Deison & Mingle – Everything Collapse(d) (Aagoo/Rev Laboratories, 2014)

Pochi mesi fa un interessante articolo di Antonio Ciarletta su Blow Up, intitolato New Millenarism, prendeva in esame alcuni album capaci di cogliere lo spirito del tempo presente, tornando alla narrazione dopo gli anni della rinuncia dettata dal post-moderno. I lavori analizzati erano Tomorrow’s Harvest dei Boards Of Canada insieme ai più recenti dischi di Jer Moff e Paul Jebanasam, ma non dubito che, fosse stato già disponibile, anche Everything Collapse(d) avrebbe fatto parte del lotto.

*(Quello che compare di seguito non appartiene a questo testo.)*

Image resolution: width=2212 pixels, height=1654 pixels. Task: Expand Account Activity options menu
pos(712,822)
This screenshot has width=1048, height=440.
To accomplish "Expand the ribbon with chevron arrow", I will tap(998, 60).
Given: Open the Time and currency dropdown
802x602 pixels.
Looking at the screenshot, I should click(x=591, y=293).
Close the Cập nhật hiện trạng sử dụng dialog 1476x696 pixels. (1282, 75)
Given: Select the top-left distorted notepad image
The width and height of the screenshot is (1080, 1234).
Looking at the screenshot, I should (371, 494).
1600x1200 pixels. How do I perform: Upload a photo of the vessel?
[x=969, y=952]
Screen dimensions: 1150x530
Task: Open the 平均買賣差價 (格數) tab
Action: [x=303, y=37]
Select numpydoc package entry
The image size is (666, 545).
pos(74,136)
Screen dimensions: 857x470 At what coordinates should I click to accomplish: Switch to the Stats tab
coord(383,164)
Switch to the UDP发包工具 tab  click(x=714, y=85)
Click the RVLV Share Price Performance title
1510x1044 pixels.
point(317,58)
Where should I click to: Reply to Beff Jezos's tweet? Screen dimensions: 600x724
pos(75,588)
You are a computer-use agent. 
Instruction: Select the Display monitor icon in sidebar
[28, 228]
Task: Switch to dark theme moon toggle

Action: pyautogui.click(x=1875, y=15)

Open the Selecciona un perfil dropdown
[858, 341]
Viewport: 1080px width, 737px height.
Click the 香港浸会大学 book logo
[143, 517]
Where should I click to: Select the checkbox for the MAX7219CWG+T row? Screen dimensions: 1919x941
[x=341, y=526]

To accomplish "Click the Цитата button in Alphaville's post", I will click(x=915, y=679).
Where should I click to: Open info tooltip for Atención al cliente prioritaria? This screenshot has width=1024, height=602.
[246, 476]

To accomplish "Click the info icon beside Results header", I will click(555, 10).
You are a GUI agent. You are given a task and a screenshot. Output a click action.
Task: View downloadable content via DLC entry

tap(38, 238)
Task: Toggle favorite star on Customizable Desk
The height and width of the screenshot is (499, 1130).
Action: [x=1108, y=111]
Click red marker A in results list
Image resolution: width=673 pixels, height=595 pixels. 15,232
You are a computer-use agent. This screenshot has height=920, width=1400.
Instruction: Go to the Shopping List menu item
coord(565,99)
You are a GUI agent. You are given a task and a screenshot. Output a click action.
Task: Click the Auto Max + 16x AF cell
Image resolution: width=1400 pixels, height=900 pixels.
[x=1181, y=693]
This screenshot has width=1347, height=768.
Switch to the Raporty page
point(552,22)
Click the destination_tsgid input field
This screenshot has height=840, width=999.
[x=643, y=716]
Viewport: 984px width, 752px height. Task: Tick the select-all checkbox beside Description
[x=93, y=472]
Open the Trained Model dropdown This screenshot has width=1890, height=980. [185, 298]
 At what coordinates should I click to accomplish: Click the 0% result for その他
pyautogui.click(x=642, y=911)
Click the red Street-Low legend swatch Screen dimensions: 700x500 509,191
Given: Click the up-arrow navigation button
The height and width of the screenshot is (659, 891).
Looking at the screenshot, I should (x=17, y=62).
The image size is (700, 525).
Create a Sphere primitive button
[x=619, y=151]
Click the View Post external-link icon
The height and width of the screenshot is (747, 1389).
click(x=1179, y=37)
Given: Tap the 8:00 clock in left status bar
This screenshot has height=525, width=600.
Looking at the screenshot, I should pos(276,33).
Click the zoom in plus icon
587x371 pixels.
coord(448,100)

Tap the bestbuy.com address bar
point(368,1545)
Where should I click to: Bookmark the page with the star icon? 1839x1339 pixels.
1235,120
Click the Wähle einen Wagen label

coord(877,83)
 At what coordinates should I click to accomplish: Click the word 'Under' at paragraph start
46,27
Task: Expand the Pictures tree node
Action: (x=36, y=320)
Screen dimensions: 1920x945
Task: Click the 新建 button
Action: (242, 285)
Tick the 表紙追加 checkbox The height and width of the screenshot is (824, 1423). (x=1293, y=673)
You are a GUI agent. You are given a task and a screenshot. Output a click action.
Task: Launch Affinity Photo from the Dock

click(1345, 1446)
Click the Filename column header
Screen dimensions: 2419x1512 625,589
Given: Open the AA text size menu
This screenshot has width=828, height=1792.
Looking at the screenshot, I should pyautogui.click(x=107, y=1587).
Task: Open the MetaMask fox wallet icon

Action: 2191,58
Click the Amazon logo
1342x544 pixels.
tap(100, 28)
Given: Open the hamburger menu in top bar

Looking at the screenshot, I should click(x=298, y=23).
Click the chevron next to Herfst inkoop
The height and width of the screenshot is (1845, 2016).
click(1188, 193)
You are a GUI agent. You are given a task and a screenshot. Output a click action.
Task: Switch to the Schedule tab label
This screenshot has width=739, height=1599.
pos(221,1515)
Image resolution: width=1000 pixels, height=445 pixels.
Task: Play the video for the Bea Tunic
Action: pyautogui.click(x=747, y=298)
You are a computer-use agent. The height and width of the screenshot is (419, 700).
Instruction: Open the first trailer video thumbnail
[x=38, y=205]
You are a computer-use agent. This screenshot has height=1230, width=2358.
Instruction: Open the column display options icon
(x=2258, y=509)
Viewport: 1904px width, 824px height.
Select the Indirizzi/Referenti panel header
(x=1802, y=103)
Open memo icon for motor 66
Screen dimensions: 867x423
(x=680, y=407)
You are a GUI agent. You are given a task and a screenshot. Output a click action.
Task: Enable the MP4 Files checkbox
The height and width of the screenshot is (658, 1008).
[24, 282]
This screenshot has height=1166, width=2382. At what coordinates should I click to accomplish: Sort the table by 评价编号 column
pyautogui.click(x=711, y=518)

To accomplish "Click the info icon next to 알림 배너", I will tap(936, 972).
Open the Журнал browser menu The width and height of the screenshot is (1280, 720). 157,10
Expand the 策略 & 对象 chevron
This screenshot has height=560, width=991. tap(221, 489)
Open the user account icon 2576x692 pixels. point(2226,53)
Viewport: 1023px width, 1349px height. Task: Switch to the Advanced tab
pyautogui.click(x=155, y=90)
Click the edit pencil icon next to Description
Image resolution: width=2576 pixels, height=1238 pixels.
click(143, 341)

Tutto collassa e su tutto ciò che è collassato aleggia la musica di Deison e Mingle, che non si limita a contemplarle le rovine, né ci vende visioni apocalittiche a buon mercato; ci racconta invece del dopo-crollo, descrive il paesaggio percorrendolo e forse indica una direzione. È utile dare qualche coordinata stilistica, per quanto vaga: l’elettronica che ha attraversato gli anni ’90, il post-industrial, un tocco di classica contemporanea; nulla di nuovo in sè, ma proprio il fatto che gli elementi conosciuti siano combinati in funzione del racconto, oltre a rafforzare l’idea che il collasso non sia un fatto eccezionale ma connaturato al sistema, conferisce loro un senso nuovo. Non ultimo, la pluralità di linguaggi è inoltre indispensabile se si vuole, come in questo caso, affrontare una realtà complessa come quella che stiamo vivendo. Quando apriamo gli occhi sulla scena il disastro è già avvenuto (ne trovate testimonianza nell’azzeccata grafica di Rev Laboratories): le ritmiche digitali e il piano di Optokinetic Reflex (Glassy Eyes) e la successiva e maggiormente sintetica Everything Collapses mostrano una lenta panoramica su un mondo in disarmo, dove dei rantoli rumorosi sono gli ultimi segni della società post-industriale e i battiti risuonano come contatori geiger. È Nessun Desiderio (Decimaction) che fa girare le cose: come in un brano Warp del dopo-bomba le percussioni si fanno via via più insistenti, un dub techno scheletrico sotto cui serpeggia un basso gorgogliante, a suo modo un segno di vita, l’idea che la marcia possa riprende, pur in mezzo a una distesa di rovine. Il suono, finora scuro e rumoroso, solo a tratti illuminato da una luce livida, si fa ora più malinconico e rarefatto, diviso fra una dimensione intima fatta di microsuoni e field recordings e momento di più ampio respiro (il piano poetico di Static Inertia) che sembrano indicare un lontano punto d’arrivo. Quando vi giungiamo, troviamo ad attenderci l’incredibile voce di Daniele Santagiuliana/dANi/ALvo alle prese con una sofferta Failure degli Swans: non c’è consolazione, ma l’esserci, il raccontare segna finalmente la volontà di tornare ad interpretare la nostra realtà. Era tempo.